Yeah, everyone gives you that crap about "falling in love with your baby immediately" and so NATURALLY I felt like a total failure for not loving the newborn phase and the newborn who was in it.

And another:

This cannot be said enough. I have no doubt that women (and men) are genuine in declaring that their absolute, passionate, and unwavering love for their newborn switched on in the delivery room, but it's not a universal experience. And the love of a mother whose love for her child grows over a matter of days, months, or years--rather than hitting all at once as in a lightning strike--can be just as strong and is every bit as valid.

I actually went through and skimmed all four hundred of the comments. It was kind of incredible to read about all these other women feeling like I do. It’s like the best kept secret in motherhood. I thought about how much I wanted to write about it on my own blog, but how scared I was of doing so. Then I read this comment:

I wish more women who've experienced post-partum depression or have simply been overwhelmed by the whole motherhood thing would share their experiences. It would sure save those of us who went through that "I'm not so sure I like this being-a-mom thing" a lot of guilt and heartsickness.

I guess I have to.

So here I am several months later, blabbing the secret—hoping to save another mama some guilt and heartsickness.

More to come...

1 comment:

Kayla said...

Hey Amy,

These posts are great! I totally hear your fear about being judged to really share the truth, but you know what I've found; people rarely judge the truth. They relate, they sympathize, they support and they pray. And if they aren't people like that, they aren't people you should worry about, AT ALL!!!

Secondly, I did not experience this with my first son. Jayden was everything I wanted and I fell in love immediately. So, when Lincoln was born and the experience wasn't the same... I felt like a HUGE FAILURE!!! How could I do it with one child, but I couldn't with two??? I felt ugly, unloveable, lonely and was VERY UNWILLING to talk about it because I didn't want anyone to think I didn't love Linc or didn't want him. Especially when I still felt like this when he was 5 months old.

I tell you this because I want to encourage you that every experience is different and both ways that I felt were normal. Don't fear what hasn't come to be yet. Your next pregnancy might be totally different. And if it's the same, don't be afraid to share it.
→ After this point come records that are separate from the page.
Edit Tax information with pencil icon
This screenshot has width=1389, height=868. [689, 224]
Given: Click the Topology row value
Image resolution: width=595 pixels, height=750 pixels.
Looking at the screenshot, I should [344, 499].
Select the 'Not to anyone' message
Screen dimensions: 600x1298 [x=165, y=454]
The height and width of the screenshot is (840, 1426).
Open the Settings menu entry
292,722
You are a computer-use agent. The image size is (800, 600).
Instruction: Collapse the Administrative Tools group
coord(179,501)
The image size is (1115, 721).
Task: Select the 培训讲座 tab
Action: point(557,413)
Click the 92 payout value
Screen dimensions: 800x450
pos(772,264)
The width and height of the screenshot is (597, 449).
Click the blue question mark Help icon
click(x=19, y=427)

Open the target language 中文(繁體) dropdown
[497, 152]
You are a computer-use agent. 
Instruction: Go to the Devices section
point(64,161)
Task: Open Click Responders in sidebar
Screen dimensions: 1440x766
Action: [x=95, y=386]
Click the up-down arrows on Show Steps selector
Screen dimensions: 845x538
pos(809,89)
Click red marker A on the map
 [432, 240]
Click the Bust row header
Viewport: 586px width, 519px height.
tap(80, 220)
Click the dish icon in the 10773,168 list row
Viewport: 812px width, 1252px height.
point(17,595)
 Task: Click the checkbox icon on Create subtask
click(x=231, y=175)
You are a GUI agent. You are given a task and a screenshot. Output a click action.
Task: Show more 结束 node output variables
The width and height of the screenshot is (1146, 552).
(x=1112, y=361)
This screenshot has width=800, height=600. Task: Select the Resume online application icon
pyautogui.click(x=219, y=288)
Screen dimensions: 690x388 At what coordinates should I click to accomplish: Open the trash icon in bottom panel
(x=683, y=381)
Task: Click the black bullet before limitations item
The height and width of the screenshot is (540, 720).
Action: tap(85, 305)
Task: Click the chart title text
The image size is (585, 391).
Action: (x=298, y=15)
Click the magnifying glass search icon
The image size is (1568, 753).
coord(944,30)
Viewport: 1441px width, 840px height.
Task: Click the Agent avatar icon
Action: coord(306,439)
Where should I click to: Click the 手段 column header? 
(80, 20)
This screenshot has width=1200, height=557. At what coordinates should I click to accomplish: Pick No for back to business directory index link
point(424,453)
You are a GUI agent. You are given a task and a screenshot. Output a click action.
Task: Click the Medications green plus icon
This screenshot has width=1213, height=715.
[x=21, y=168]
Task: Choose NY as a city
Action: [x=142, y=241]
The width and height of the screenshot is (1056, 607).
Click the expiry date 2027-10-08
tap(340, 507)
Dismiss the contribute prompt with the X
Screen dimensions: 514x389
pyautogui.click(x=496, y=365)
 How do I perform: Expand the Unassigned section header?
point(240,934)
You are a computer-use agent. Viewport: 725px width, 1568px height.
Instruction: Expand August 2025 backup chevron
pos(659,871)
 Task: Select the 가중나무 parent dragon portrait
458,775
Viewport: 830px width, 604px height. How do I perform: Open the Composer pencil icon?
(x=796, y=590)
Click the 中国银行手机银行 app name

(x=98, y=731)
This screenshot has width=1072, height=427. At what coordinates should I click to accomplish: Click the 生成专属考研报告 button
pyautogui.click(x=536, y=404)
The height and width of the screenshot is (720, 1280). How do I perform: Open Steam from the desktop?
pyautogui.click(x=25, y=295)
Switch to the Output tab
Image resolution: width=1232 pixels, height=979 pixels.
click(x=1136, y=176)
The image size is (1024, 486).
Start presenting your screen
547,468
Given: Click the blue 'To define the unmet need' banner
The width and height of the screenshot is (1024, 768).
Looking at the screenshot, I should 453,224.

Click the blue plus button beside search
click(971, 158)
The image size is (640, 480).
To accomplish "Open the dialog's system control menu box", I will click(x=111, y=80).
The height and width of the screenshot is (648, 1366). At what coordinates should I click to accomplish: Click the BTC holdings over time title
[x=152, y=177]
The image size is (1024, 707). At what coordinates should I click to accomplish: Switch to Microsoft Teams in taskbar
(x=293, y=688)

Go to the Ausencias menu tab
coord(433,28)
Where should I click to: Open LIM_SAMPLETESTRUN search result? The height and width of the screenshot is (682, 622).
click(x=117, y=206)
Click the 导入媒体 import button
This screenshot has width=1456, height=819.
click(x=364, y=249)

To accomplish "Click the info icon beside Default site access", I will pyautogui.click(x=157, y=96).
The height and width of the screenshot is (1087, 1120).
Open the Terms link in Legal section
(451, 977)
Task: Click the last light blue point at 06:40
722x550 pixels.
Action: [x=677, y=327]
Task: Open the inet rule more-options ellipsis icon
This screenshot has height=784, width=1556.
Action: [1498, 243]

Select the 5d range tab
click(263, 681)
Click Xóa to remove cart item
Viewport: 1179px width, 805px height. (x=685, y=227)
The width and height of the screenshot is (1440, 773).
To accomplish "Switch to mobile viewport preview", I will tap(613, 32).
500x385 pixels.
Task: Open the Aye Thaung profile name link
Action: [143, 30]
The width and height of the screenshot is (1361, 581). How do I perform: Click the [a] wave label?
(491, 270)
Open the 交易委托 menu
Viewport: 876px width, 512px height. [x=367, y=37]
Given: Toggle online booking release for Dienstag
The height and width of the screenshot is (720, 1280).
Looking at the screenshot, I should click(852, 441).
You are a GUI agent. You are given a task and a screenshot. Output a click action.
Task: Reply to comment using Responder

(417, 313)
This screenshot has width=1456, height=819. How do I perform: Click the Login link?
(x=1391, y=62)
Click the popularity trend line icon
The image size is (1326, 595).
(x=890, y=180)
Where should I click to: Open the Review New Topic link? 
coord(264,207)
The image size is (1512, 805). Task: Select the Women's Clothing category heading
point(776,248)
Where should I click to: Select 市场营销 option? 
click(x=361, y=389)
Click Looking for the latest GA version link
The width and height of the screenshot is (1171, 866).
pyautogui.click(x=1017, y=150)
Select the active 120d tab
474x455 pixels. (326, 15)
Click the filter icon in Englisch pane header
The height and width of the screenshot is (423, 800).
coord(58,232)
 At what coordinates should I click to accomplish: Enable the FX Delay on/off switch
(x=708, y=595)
I (and all your readers) know that you LOVE Elijah (and will love any future children if you have them), you would do anything in your power to do the very best you can as a mother and more importantly, we know your UNDENIABLE love for the Lord and that He will hold you while you walk through these stages. You are being carried by the Savior, so you aren't going to go anywhere or through anything that He isn't aware of and watching out for dangers. You have favor from the Lord Amy, rest assured that He SO proud of you!!!!